What to produce: Every entry must appear in the answer exactly as written.

Material shown:
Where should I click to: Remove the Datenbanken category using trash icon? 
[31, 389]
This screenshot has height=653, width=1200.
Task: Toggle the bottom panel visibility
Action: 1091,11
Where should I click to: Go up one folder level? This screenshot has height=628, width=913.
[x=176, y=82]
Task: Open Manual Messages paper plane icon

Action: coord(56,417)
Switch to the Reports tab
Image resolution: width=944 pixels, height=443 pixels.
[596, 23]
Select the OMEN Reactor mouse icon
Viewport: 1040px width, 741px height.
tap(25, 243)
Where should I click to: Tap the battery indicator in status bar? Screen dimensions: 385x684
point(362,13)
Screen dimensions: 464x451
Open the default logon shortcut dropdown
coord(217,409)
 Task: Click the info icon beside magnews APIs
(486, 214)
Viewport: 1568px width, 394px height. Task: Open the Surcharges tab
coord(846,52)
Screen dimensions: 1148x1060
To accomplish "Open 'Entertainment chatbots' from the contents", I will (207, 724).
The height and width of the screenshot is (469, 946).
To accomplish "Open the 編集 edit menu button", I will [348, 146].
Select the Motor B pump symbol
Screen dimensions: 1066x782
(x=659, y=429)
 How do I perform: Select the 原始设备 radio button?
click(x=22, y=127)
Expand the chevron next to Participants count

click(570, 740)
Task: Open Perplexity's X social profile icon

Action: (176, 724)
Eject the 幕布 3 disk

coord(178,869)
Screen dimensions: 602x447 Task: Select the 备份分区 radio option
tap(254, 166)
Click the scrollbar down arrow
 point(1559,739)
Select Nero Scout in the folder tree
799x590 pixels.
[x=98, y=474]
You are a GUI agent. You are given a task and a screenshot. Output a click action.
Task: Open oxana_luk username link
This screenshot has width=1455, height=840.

Task result:
Where should I click to: Remove the Datenbanken category using trash icon? 
[31, 389]
This screenshot has height=653, width=1200.
Task: Toggle the bottom panel visibility
Action: 1091,11
Where should I click to: Go up one folder level? This screenshot has height=628, width=913.
[x=176, y=82]
Task: Open Manual Messages paper plane icon

Action: coord(56,417)
Switch to the Reports tab
Image resolution: width=944 pixels, height=443 pixels.
[596, 23]
Select the OMEN Reactor mouse icon
Viewport: 1040px width, 741px height.
tap(25, 243)
Where should I click to: Tap the battery indicator in status bar? Screen dimensions: 385x684
point(362,13)
Screen dimensions: 464x451
Open the default logon shortcut dropdown
coord(217,409)
 Task: Click the info icon beside magnews APIs
(486, 214)
Viewport: 1568px width, 394px height. Task: Open the Surcharges tab
coord(846,52)
Screen dimensions: 1148x1060
To accomplish "Open 'Entertainment chatbots' from the contents", I will (207, 724).
The height and width of the screenshot is (469, 946).
To accomplish "Open the 編集 edit menu button", I will [348, 146].
Select the Motor B pump symbol
Screen dimensions: 1066x782
(x=659, y=429)
 How do I perform: Select the 原始设备 radio button?
click(x=22, y=127)
Expand the chevron next to Participants count

click(570, 740)
Task: Open Perplexity's X social profile icon

Action: (176, 724)
Eject the 幕布 3 disk

coord(178,869)
Screen dimensions: 602x447 Task: Select the 备份分区 radio option
tap(254, 166)
Click the scrollbar down arrow
 point(1559,739)
Select Nero Scout in the folder tree
799x590 pixels.
[x=98, y=474]
You are a GUI agent. You are given a task and a screenshot. Output a click action.
Task: Open oxana_luk username link
This screenshot has width=1455, height=840.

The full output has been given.